On February 13, 1996, JTS announced a reverse merger with former video game and home computer manufacturer, Atari Corporation. It was primarily a marriage of convenience; JTS had products but little cashflow, while Atari had money, primarily from a series of successful lawsuits earlier in the decade followed by good investments. However, with the failure of its Jaguar game console, losses mounting, and no other products to sell, Atari expected to run out of money within two years. Originally it was planned that the storage company and Atari would be two separate divisions under JTS, but in April the merger was amended so that Atari would merge into JTS, with JTS being the surviving entity. Atari's Jack Tramiel would take a place on JTS's board of directors.

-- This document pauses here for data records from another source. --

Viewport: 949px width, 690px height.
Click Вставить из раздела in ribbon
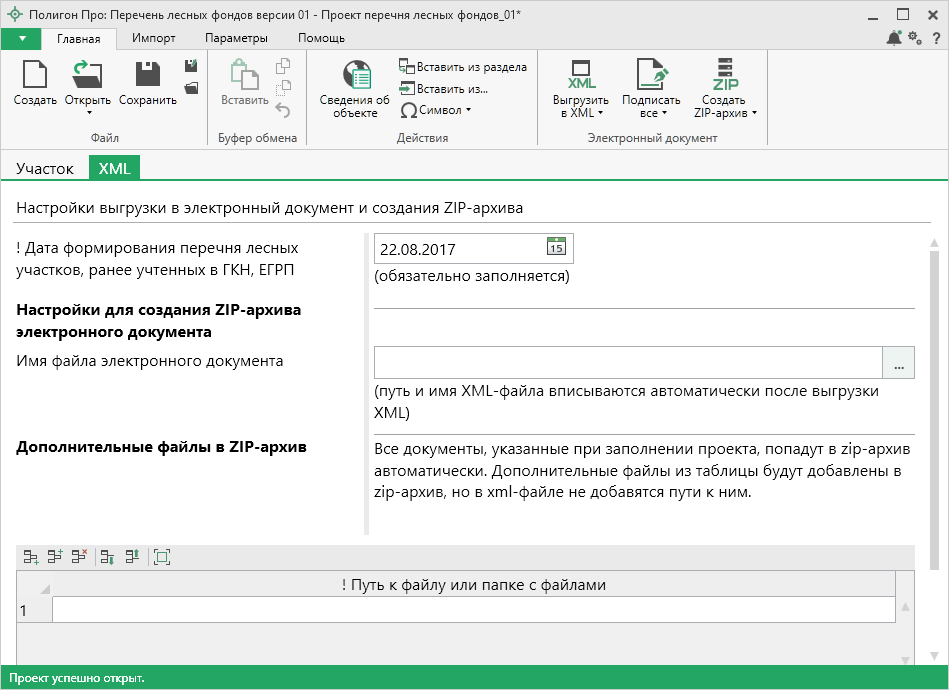(463, 68)
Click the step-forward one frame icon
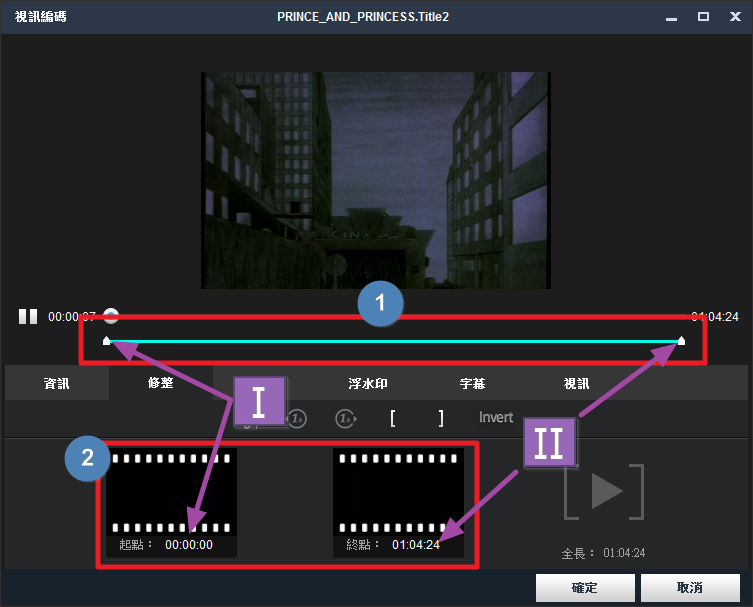The width and height of the screenshot is (753, 607). (x=345, y=418)
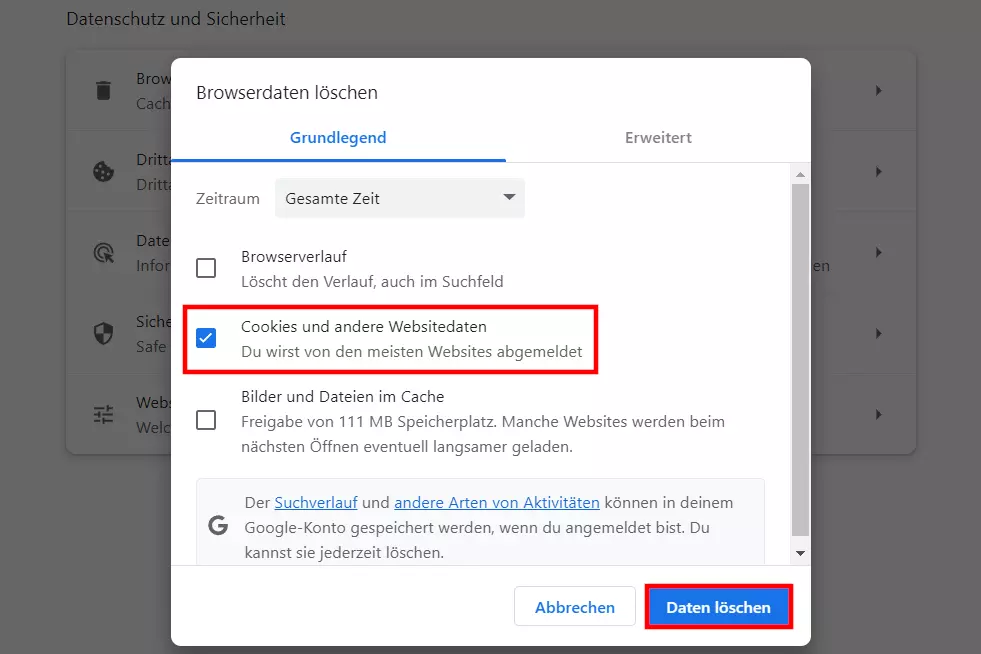The width and height of the screenshot is (981, 654).
Task: Switch to the Erweitert tab
Action: pos(657,137)
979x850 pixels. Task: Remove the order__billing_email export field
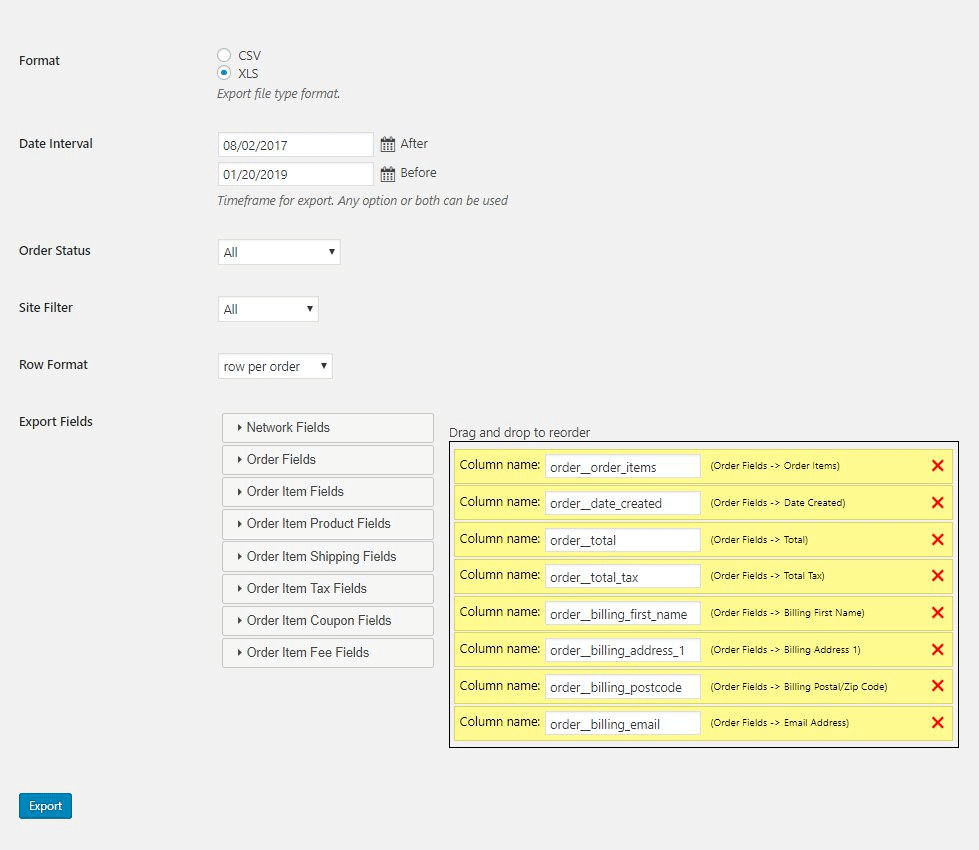click(x=937, y=722)

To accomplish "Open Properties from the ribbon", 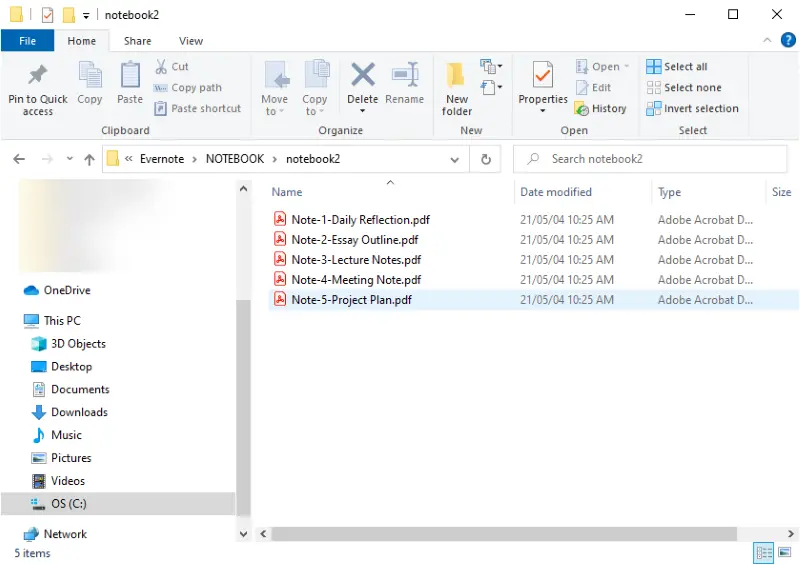I will [x=543, y=77].
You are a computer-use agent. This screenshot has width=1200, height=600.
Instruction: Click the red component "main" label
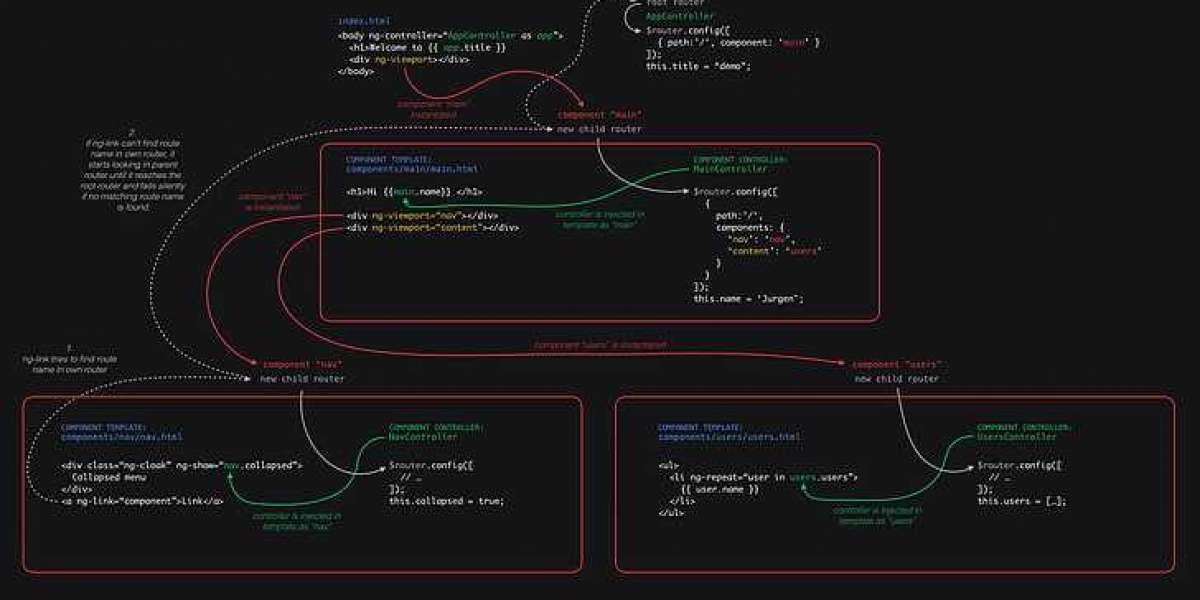coord(599,115)
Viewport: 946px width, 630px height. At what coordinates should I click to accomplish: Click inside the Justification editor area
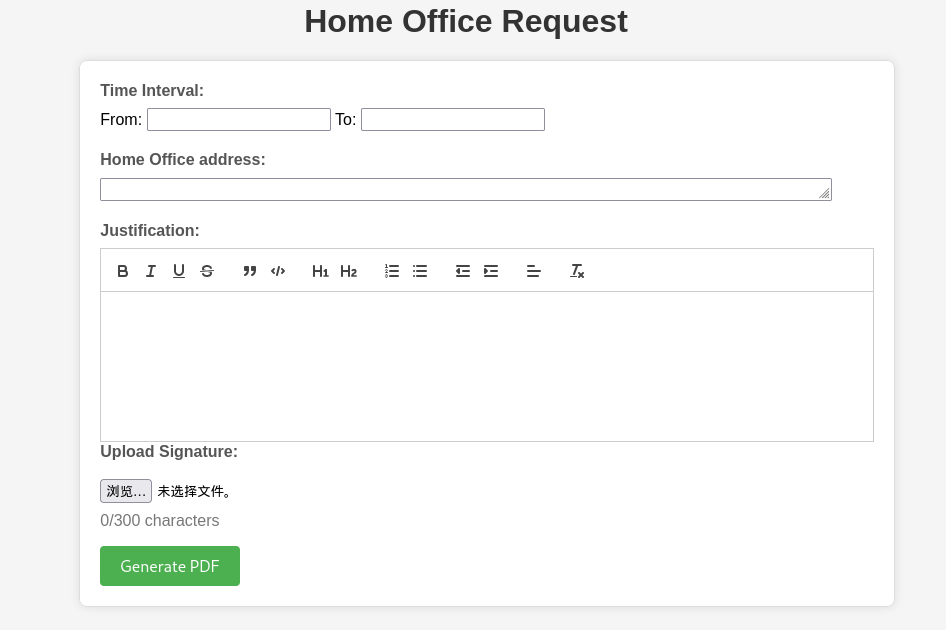tap(487, 366)
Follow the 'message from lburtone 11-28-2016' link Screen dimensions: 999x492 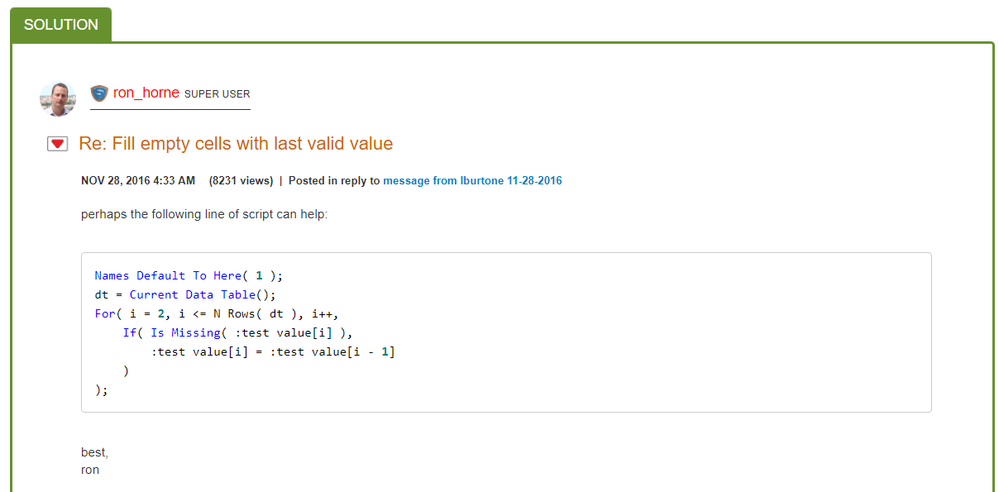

Within a few months of the merger becoming official on July 30, all former Atari employees were either dismissed or relocated to JTS's headquarters. Atari's remaining inventory of Jaguar products proved difficult to get rid of, even at liquidation prices, and the bulk of them remained in stock months after the merger. It was finally moved out to a private liquidator on December 23, 1996. Next Generation Online reported that no video game software was developed by JTS during this time, although licensing to third-parties did result in a handful of releases: THQ's Super Breakout / Battlezone on Game Boy, Midway's Arcade's Greatest Hits: The Atari Collection 1, Activision's Battlezone on PC, and a number of Jaguar games by Telegames.

=== Demise ===
The company secured $25 million in finances in September 1997. But even with the cash infusion from Atari and the investments, JTS quickly ran out of money. On March 13, 1998, JTS sold the Atari name and assets to Hasbro Interactive for $5 million, less than one-sixtieth what Hasbro had paid for Tiger Electronics earlier that same year. On two occasions in April, JTS staff were laid off including some former long-time Atari individuals, and the company was soon forced out of AMEX. Later that year, on December 11, JTS filed for Chapter 11 bankruptcy protection, with a reported $4.2 million assets and $136 million of liabilities. However, on January 28, 1999, the company was closed down for good when its filing was ultimately converted into involuntary Chapter 7 liquidation by the bankruptcy courts. Its president and CEO, Tom Mitchell, returned to the disk storage industry the following year when he founded Fabrinet.